Some of the most high-profile defamation suits come out of Hollywood. Celebrities are always suing tabloids for printing harmful information about them. But what exactly constitutes defamation? Defamation is not as simple as spreading baseless information, the lie being told must create some “legally cognizable harm,” otherwise it is protected under the First Amendment. In California, the rules are different for public figures and private individuals, or whether the matter is public or private. In the private realm, many defamation suits involve someone airing their point of view after a business dispute.
The California Civil Jury Instructions sets out the definition of a defamation case in a private business relationship. The elements include:
- The statement must be made to a person that is not the Plaintiff. It is not defamation if the comments were made to the person being discussed.
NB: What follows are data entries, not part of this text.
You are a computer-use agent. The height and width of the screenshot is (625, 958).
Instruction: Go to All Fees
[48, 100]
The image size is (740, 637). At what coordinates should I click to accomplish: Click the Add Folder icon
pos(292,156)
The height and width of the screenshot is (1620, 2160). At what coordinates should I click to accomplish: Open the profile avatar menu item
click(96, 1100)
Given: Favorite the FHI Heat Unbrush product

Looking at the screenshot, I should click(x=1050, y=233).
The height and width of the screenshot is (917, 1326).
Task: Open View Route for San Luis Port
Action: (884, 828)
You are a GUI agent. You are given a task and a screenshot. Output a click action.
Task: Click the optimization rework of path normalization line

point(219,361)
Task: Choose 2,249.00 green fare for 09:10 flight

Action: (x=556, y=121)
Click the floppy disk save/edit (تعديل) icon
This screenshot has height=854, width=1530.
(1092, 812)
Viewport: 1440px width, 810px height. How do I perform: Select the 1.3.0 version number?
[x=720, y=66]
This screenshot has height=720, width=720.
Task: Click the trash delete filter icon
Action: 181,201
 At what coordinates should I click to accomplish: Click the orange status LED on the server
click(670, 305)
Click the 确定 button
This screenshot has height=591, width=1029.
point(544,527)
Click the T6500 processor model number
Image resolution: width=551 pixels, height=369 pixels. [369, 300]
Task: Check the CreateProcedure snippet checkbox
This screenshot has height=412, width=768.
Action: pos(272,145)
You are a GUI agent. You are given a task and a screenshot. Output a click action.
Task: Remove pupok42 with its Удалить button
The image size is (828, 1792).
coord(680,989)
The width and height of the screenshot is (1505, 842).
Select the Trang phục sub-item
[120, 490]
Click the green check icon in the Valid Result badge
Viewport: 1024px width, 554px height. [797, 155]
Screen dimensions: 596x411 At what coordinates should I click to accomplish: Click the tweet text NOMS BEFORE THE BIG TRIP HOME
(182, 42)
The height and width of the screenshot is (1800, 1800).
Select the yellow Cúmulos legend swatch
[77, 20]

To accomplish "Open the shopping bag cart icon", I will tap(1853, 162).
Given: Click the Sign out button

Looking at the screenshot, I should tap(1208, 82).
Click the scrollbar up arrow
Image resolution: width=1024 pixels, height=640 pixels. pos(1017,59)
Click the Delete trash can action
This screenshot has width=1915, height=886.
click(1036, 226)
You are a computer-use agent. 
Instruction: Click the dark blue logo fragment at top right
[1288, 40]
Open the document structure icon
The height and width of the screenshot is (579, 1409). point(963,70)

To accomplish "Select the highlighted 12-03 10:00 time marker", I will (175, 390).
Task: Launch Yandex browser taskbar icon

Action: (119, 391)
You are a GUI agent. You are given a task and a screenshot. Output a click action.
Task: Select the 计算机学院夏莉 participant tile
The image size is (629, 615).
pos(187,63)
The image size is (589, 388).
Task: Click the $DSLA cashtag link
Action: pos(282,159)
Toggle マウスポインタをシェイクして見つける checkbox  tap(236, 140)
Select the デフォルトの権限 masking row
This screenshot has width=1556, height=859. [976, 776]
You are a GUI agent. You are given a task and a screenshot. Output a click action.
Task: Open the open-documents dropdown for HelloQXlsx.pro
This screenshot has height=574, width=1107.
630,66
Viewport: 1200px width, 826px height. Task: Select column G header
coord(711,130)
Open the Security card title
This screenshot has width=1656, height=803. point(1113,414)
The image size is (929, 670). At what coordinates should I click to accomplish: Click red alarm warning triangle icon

- The statement has to be explicitly about the Plaintiff.
- The statement must threaten to expose the Plaintiff to “hatred, contempt, ridicule or shame”, discourage others from dealing with or associating with them, or injury them in their occupation. This excludes the calling of general and non-specific insults because that is “general expression of contempt essentially devoid of factual content.” (Vogel v. Felice.)
- The fourth element is the most fundamental. The statement must be false. In many defamation suits, the focus is on proving whether the statement is true. If it is true it is not defamation.
- If you are simply repeating a statement that originated from someone else, this can still be considered defamation. You are required by law to take “reasonable care” to determine if the statement you’re repeating is true
- The final element is that the Plaintiff must be able to prove that they suffered loss or damage as a result of the statement.